Although she only began focusing on painting in 2012, Fersini’s pieces attest to a mastery of the medium. With these works—which are scattered across the gallery’s walls and laid horizontally on pedestals—she uses painting as a vehicle to consider representations of women in mass media, but also to provide herself and viewers with critical distance from these images. In a poetic artist’s statement she explained, “I’m fed up going fast, / tired of the excesses and superficiality. / I need to paint to slow down.”
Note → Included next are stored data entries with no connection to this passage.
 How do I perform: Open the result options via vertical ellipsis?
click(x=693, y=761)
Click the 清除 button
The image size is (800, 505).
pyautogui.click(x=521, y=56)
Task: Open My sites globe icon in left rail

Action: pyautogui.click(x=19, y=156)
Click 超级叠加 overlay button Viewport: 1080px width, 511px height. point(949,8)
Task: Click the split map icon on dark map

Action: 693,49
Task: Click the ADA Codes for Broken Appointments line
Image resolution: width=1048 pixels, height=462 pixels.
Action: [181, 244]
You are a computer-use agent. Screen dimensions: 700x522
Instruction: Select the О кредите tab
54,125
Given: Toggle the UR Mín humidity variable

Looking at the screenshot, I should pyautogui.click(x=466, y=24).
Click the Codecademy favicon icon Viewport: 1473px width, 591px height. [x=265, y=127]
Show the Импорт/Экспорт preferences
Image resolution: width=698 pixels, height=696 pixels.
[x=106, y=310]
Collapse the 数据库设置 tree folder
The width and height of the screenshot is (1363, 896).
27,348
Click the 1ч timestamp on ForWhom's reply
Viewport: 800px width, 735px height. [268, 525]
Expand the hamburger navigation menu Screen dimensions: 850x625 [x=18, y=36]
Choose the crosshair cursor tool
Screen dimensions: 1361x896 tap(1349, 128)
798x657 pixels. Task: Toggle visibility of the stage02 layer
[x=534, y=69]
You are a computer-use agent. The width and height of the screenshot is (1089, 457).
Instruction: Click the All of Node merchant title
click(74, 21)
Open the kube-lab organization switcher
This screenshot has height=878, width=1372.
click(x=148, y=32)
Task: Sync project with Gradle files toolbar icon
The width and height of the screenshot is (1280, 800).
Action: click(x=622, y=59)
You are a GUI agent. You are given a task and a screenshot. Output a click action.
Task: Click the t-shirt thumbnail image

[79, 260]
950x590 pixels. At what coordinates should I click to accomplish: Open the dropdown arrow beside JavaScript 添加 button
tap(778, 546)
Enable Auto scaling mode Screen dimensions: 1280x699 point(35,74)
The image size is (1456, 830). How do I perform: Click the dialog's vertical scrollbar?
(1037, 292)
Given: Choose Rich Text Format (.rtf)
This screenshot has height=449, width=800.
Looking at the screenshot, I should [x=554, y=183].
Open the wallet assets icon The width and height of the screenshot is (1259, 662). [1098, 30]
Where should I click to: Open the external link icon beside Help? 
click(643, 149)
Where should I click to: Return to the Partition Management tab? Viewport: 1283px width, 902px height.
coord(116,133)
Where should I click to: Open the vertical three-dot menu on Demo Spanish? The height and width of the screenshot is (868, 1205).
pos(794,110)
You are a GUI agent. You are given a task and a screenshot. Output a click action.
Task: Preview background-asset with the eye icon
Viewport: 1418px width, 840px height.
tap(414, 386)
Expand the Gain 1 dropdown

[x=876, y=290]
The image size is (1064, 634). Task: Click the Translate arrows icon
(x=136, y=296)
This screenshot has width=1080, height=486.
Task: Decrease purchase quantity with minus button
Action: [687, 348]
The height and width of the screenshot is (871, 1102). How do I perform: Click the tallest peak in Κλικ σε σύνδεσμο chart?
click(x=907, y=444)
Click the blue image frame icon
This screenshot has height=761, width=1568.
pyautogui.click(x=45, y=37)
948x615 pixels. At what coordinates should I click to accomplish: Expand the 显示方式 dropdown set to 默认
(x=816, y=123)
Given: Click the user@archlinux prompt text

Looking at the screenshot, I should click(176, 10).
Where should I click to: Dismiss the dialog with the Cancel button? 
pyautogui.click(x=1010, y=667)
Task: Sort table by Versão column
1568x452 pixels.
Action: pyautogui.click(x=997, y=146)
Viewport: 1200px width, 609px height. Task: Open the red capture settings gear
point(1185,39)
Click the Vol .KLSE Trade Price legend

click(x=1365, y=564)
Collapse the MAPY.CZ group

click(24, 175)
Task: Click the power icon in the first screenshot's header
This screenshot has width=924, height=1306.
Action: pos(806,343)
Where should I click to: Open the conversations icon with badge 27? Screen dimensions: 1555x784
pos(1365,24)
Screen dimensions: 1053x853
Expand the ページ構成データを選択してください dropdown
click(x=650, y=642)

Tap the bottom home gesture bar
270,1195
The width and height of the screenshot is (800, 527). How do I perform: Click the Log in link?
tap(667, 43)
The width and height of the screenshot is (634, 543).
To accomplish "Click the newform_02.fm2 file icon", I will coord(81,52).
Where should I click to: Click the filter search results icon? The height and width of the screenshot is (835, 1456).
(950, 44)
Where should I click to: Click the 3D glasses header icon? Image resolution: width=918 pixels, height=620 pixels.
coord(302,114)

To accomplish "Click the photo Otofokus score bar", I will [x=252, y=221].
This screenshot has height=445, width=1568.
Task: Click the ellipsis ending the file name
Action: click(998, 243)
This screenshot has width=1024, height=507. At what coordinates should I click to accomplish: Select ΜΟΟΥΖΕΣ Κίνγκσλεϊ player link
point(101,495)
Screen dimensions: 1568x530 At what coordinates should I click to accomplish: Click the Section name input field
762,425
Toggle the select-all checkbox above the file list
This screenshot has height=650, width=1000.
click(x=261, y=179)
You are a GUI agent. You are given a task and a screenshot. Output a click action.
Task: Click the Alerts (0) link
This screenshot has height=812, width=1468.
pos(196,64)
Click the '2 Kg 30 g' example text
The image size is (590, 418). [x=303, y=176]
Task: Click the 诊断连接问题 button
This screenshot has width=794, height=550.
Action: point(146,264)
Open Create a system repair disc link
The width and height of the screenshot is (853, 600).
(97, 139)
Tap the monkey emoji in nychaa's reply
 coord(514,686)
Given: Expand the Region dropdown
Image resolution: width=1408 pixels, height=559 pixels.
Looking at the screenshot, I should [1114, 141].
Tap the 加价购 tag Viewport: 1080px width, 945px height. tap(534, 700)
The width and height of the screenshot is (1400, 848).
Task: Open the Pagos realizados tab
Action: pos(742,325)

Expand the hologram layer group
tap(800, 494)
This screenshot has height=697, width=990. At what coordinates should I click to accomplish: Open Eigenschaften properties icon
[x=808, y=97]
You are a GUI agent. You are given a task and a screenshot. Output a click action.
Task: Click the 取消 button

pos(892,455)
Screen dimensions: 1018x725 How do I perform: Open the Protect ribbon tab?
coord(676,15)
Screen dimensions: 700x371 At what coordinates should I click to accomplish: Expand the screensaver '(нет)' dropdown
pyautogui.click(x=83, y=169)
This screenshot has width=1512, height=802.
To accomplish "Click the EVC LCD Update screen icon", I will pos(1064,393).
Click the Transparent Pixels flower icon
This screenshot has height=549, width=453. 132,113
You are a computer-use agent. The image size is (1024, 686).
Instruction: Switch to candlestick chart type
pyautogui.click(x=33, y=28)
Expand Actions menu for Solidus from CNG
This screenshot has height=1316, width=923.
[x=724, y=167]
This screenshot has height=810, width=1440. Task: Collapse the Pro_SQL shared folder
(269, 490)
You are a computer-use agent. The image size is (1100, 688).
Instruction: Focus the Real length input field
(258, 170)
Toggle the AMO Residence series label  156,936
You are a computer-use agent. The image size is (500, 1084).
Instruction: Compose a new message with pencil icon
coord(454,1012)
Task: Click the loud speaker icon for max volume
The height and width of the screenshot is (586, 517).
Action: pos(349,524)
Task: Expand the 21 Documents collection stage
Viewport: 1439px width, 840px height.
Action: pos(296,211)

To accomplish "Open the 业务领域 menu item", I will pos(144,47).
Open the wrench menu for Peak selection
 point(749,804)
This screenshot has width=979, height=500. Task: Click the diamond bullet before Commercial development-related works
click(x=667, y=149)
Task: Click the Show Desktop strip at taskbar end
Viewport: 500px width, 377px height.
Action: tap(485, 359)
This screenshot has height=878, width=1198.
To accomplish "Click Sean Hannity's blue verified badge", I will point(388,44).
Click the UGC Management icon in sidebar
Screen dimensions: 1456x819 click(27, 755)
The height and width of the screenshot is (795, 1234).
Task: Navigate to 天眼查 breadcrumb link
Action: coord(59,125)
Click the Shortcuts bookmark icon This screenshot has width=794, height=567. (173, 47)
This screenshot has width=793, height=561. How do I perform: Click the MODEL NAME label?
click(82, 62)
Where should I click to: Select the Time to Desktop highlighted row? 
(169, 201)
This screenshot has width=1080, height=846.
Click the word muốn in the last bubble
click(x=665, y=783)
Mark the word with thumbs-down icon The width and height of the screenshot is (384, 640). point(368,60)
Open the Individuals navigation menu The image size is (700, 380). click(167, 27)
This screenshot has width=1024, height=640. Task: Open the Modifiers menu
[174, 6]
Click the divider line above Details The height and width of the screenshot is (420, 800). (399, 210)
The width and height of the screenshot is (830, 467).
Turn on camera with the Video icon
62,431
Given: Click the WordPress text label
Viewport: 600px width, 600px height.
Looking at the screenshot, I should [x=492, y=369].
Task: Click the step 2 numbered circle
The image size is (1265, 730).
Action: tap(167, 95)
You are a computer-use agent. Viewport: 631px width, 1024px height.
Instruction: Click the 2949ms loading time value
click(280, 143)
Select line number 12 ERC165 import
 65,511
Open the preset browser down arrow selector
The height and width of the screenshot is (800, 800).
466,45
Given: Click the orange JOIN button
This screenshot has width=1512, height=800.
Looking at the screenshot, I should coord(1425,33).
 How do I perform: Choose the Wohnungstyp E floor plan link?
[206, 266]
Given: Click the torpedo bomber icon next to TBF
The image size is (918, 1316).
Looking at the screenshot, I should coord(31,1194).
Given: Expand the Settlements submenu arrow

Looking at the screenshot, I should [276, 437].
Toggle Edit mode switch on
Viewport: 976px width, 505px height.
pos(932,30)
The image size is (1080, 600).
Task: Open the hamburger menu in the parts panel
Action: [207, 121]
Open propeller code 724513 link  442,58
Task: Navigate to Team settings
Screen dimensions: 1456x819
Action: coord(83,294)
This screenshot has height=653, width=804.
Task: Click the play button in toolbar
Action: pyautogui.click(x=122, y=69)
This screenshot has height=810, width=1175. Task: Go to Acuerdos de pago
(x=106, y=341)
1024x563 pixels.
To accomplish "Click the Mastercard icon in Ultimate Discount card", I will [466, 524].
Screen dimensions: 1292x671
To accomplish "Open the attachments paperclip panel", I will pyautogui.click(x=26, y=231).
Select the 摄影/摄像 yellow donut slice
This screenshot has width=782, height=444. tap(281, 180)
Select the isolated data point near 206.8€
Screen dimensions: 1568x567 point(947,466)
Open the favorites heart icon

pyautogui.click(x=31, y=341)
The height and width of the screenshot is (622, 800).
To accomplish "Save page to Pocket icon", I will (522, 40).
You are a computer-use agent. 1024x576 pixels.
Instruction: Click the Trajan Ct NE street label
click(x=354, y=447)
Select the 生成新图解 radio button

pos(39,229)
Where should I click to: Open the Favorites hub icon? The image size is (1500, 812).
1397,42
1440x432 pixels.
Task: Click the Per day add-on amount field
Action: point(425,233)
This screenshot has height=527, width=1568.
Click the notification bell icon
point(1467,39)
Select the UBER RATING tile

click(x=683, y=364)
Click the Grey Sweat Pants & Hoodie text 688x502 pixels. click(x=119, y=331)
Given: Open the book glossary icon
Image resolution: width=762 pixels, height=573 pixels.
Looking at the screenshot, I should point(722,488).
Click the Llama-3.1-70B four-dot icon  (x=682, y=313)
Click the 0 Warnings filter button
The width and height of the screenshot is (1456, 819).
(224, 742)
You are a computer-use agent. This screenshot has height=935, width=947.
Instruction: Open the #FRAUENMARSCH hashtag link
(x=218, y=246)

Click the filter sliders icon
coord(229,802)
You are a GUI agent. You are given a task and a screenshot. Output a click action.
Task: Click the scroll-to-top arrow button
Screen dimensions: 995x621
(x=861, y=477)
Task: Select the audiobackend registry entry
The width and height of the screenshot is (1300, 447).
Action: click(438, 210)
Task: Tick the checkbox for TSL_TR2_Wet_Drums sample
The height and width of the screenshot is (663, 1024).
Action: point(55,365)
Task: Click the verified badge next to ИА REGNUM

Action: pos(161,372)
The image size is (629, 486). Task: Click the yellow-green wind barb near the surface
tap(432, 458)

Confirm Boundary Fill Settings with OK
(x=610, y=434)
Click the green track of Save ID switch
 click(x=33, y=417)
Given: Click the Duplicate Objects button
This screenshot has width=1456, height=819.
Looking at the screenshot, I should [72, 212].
Wonderland Summer 2015 page 115, 2015
101/EXHIBIT

It’s not surprising that even the most clothed models that appear in Fersini’s compositions have sensual, suggestive expressions and poses. In Wonderland Summer 2015 page 115 (2015), for example, the red-headed model wears an unrevealing sweater but looks out at viewers with a languid gaze and parted lips. The fact that these pages are crumpled, seemingly pulled from the trash, adds a layer of anger and violence to the representations. Similarly, Fersini’s painstaking recreation of each rip, wrinkle, and reflection of light suggests the kind of obsessive desire and envy these types of images generate. In the end, the pretty faces and perfect bodies appear fractured and sometimes distorted—manipulations that point to the ways young women are grossly transformed into fodder for consumption and money making.


Karen Kedmey


Stefania Fersini” is on view at 101/EXHIBIT, Los Angeles, Sept. 12 – Oct. 17, 2015.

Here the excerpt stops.